Aim of the task — Everything from the line with "Viewport: 577px width, 433px" to the end of the entries should be set down exactly, except the pictures.

Provided data —
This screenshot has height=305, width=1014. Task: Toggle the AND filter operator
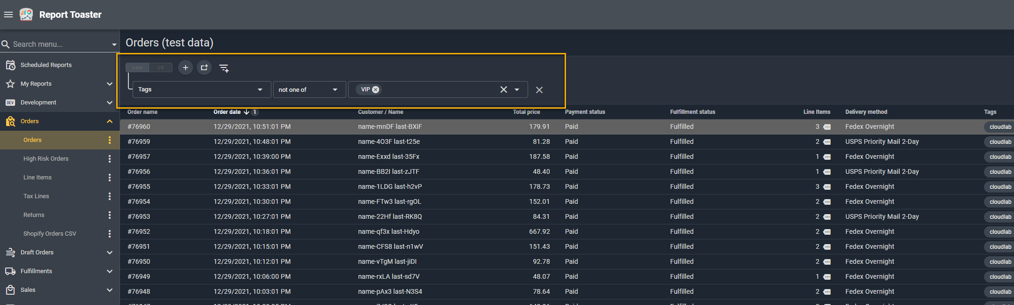(137, 68)
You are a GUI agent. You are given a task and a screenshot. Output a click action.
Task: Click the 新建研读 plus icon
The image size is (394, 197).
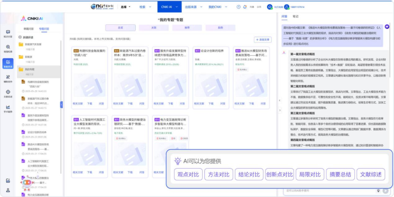21,37
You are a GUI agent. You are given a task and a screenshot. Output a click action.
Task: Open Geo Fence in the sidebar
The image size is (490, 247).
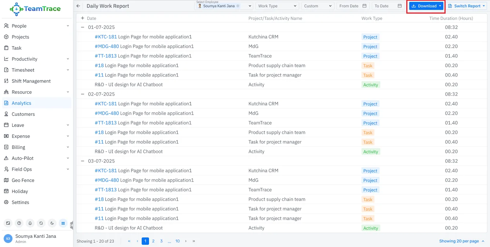[x=23, y=180]

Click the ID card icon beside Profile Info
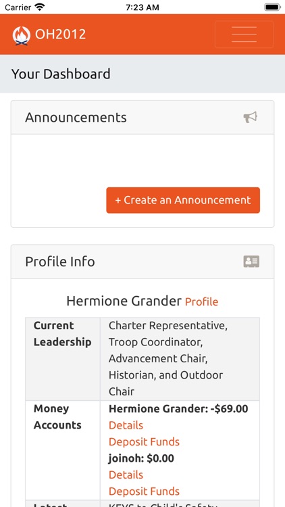pyautogui.click(x=251, y=261)
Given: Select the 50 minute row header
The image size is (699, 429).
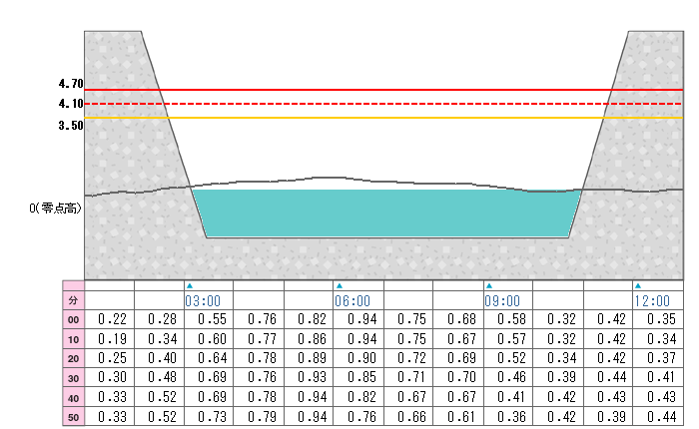Looking at the screenshot, I should (x=72, y=416).
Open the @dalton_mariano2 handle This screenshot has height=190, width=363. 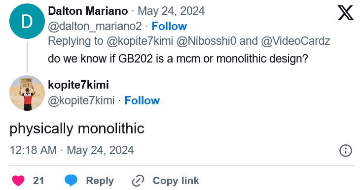pyautogui.click(x=95, y=26)
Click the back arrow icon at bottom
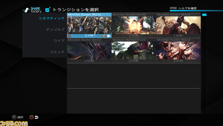 tap(37, 117)
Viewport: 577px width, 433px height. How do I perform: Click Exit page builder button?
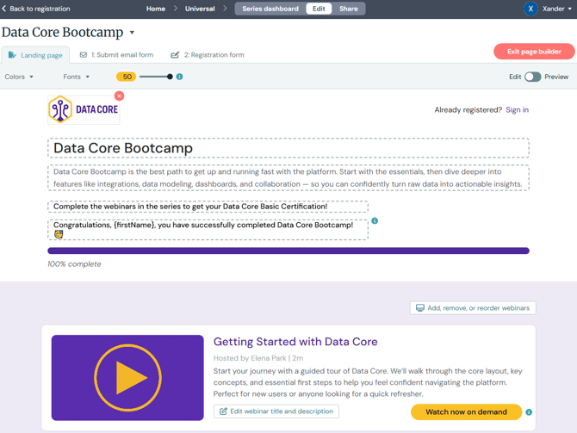(x=534, y=52)
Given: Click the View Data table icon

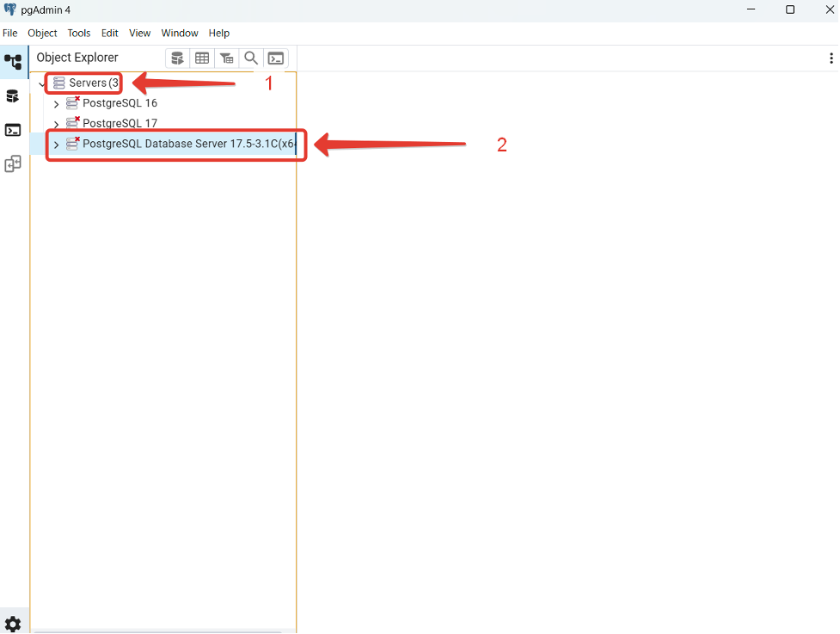Looking at the screenshot, I should point(202,58).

Answer box —
Viewport: 577px width, 433px height. How do I perform: Click Exit page builder button?
(x=534, y=52)
Given: Click the View Data table icon

Looking at the screenshot, I should point(202,58).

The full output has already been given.